Input for this task -
- Opening Delimiter -

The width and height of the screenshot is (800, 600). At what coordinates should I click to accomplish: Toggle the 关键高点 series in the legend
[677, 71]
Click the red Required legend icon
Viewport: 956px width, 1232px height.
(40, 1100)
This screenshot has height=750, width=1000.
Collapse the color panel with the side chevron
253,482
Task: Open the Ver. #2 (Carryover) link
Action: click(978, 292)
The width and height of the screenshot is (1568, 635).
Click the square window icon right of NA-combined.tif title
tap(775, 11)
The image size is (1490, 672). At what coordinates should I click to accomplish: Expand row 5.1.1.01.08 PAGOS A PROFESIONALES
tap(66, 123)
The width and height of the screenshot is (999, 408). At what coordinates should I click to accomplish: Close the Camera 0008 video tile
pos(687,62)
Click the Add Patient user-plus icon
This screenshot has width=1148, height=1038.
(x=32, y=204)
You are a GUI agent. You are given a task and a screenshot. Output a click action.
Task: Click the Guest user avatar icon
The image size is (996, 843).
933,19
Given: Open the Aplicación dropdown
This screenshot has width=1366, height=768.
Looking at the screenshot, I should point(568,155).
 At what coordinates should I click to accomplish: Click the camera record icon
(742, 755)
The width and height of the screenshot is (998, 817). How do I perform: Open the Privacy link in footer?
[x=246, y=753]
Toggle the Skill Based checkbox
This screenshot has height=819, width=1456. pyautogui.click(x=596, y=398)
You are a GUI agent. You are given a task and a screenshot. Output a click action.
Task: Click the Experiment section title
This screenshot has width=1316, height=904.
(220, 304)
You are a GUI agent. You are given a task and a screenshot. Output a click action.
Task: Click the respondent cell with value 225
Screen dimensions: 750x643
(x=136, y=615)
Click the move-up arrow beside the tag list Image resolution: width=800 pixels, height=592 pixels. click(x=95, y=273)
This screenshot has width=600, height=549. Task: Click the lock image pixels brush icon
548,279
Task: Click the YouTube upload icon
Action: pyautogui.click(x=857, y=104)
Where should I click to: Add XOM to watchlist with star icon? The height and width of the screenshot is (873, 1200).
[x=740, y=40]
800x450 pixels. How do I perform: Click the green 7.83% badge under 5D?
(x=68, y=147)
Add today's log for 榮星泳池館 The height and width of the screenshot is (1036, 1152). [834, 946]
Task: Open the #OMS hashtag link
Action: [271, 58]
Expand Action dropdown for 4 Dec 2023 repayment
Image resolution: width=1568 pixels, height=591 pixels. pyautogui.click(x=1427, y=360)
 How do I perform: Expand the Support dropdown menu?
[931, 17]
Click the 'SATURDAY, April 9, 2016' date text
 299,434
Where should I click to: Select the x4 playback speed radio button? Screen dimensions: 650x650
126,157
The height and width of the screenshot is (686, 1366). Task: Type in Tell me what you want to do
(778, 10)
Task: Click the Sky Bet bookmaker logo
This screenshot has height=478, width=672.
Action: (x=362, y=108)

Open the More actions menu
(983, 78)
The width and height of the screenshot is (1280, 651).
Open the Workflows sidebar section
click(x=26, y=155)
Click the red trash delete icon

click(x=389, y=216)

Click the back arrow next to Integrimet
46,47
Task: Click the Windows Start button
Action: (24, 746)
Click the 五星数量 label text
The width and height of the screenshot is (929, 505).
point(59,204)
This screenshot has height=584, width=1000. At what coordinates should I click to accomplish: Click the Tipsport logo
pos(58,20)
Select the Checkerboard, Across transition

- Closing Delimiter -

Work order -
Set down the listing in full, keeping every word exactly as it is.

Solution to the problem -
The width and height of the screenshot is (800, 600). At what coordinates should I click to accomplish: Toggle the 关键高点 series in the legend
[677, 71]
Click the red Required legend icon
Viewport: 956px width, 1232px height.
(40, 1100)
This screenshot has height=750, width=1000.
Collapse the color panel with the side chevron
253,482
Task: Open the Ver. #2 (Carryover) link
Action: click(978, 292)
The width and height of the screenshot is (1568, 635).
Click the square window icon right of NA-combined.tif title
tap(775, 11)
The image size is (1490, 672). At what coordinates should I click to accomplish: Expand row 5.1.1.01.08 PAGOS A PROFESIONALES
tap(66, 123)
The width and height of the screenshot is (999, 408). At what coordinates should I click to accomplish: Close the Camera 0008 video tile
pos(687,62)
Click the Add Patient user-plus icon
This screenshot has width=1148, height=1038.
(x=32, y=204)
You are a GUI agent. You are given a task and a screenshot. Output a click action.
Task: Click the Guest user avatar icon
The image size is (996, 843).
933,19
Given: Open the Aplicación dropdown
This screenshot has width=1366, height=768.
Looking at the screenshot, I should point(568,155).
 At what coordinates should I click to accomplish: Click the camera record icon
(742, 755)
The width and height of the screenshot is (998, 817). How do I perform: Open the Privacy link in footer?
[x=246, y=753]
Toggle the Skill Based checkbox
This screenshot has height=819, width=1456. pyautogui.click(x=596, y=398)
You are a GUI agent. You are given a task and a screenshot. Output a click action.
Task: Click the Experiment section title
This screenshot has width=1316, height=904.
(220, 304)
You are a GUI agent. You are given a task and a screenshot. Output a click action.
Task: Click the respondent cell with value 225
Screen dimensions: 750x643
(x=136, y=615)
Click the move-up arrow beside the tag list Image resolution: width=800 pixels, height=592 pixels. click(x=95, y=273)
This screenshot has width=600, height=549. Task: Click the lock image pixels brush icon
548,279
Task: Click the YouTube upload icon
Action: pyautogui.click(x=857, y=104)
Where should I click to: Add XOM to watchlist with star icon? The height and width of the screenshot is (873, 1200).
[x=740, y=40]
800x450 pixels. How do I perform: Click the green 7.83% badge under 5D?
(x=68, y=147)
Add today's log for 榮星泳池館 The height and width of the screenshot is (1036, 1152). [834, 946]
Task: Open the #OMS hashtag link
Action: [271, 58]
Expand Action dropdown for 4 Dec 2023 repayment
Image resolution: width=1568 pixels, height=591 pixels. pyautogui.click(x=1427, y=360)
 How do I perform: Expand the Support dropdown menu?
[931, 17]
Click the 'SATURDAY, April 9, 2016' date text
 299,434
Where should I click to: Select the x4 playback speed radio button? Screen dimensions: 650x650
126,157
The height and width of the screenshot is (686, 1366). Task: Type in Tell me what you want to do
(778, 10)
Task: Click the Sky Bet bookmaker logo
This screenshot has height=478, width=672.
Action: (x=362, y=108)

Open the More actions menu
(983, 78)
The width and height of the screenshot is (1280, 651).
Open the Workflows sidebar section
click(x=26, y=155)
Click the red trash delete icon

click(x=389, y=216)

Click the back arrow next to Integrimet
46,47
Task: Click the Windows Start button
Action: (24, 746)
Click the 五星数量 label text
The width and height of the screenshot is (929, 505).
point(59,204)
This screenshot has height=584, width=1000. At what coordinates should I click to accomplish: Click the Tipsport logo
pos(58,20)
Select the Checkerboard, Across transition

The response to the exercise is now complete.